In October, after a 10-year legal battle, activists lost an appeal of a high-profile federal court case against Ringling Bros. and Barnum & Bailey Circus over whether its treatment of elephants - prodding them with bullhooks and shackling them between shows - violated the law. The court never ruled on the central question, deciding instead that the plaintiff, a former circus employee, didn't have proper legal standing to bring the suit.

Meanwhile, the U.S. Fish and Wildlife Service is formally considering reclassifying chimpanzees held in captivity in the United States as endangered, which could severely limit their use in research.

"It's an interesting idea and poses some very interesting questions," said Dan Rohlf, a professor of environmental law at Lewis and Clark in Portland. "The question in this case may end up being whether or not anything the aquarium is doing could constitute harassment or harm of that whale.

"It would be important to look at what sort of minimum federal standards would apply to those sorts of aquariums, and whether or not this aquarium meets those standards."

The Miami Seaquarium declined to answer questions about the lawsuit, filed in U.S. District Court in Seattle, but maintained in a statement that Lolita is active, healthy, and well cared for and that her tank and other conditions far exceed the minimum requirements of federal law.

Whale activists, including Karen Munro of Olympia, a plaintiff in the suit who said an orca capture she witnessed while sailing in Puget Sound in 1976 changed her life, have long been skeptical of that claim because the marine park won't share Lolita's medical records. "I think people are starting to realize some animals don't belong in captivity," Munro said.

The lawsuit over Lolita is just the latest front in a battle that dates to her capture in 1970. That year, entrepreneurs herded more than 60 southern resident killer whales from Puget Sound's J, K, and L pods into a three-acre net pen in Penn Cove off Whidbey Island. A 1-ton, 6-year-old female from L pod, later nicknamed Lolita, eventually wound up in Florida.

Cetacean lovers for decades campaigned for her release. In the 1990s, Washington Gov. Mike Lowry demanded that the marine park return the whale to Puget Sound. The marine park wasn't interested, and maintained that Lolita - like Keiko, the killer whale made famous by the film Free Willy who died in 2003 after being returned to sea - wasn't equipped to survive in the wild.

Then, in 2005, Puget Sound orcas were listed under the Endangered Species Act. The National Marine Fisheries Service determined that whale-capture operations in the 1970s had contributed to their decline. But the agency exempted whales currently in captivity from the listing. Lolita, now about 47 years old, is the only whale still alive in a U.S. marine park from the August 1970 capture in Puget Sound. Orcas in the wild can live 80 years or more.

Carter Dillard, chief counsel for the Animal Legal Defense Fund, said the law didn't allow the use of exemptions for wildlife held for a "commercial activity."
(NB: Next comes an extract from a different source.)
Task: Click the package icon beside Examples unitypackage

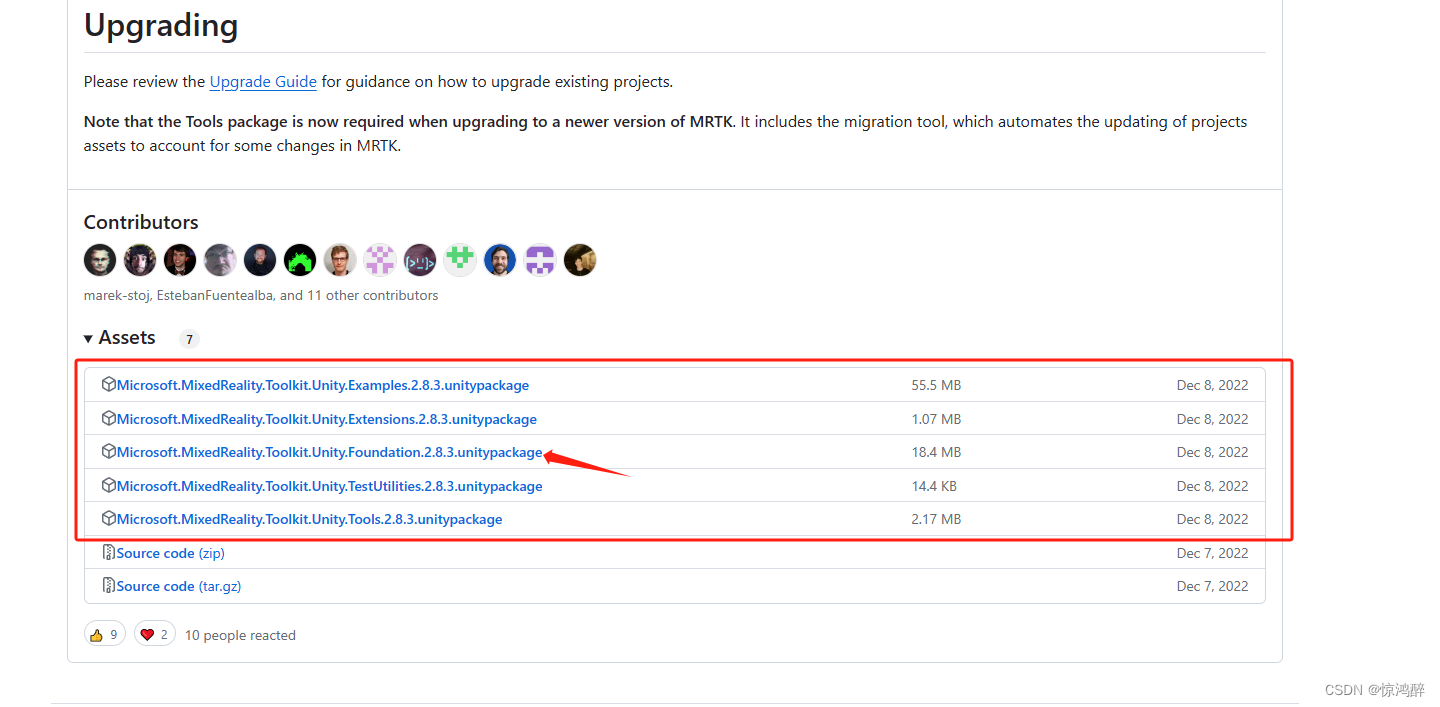Action: [108, 385]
Legal experts are split on the case's merits. Dillard, with the animal defense group, said Lolita ultimately should be transferred to a larger holding system in Puget Sound, where she could swim longer distances and communicate with other killer whales.

The Miami Seaquarium, on the other hand, argued that the very conditions that led orcas to need the Endangered Species Act would prove perilous to Lolita in Puget Sound. She "has learned to trust humans completely, and this long-standing behavioral trust would be dangerous for her if she were returned to Puget Sound," the park statement said.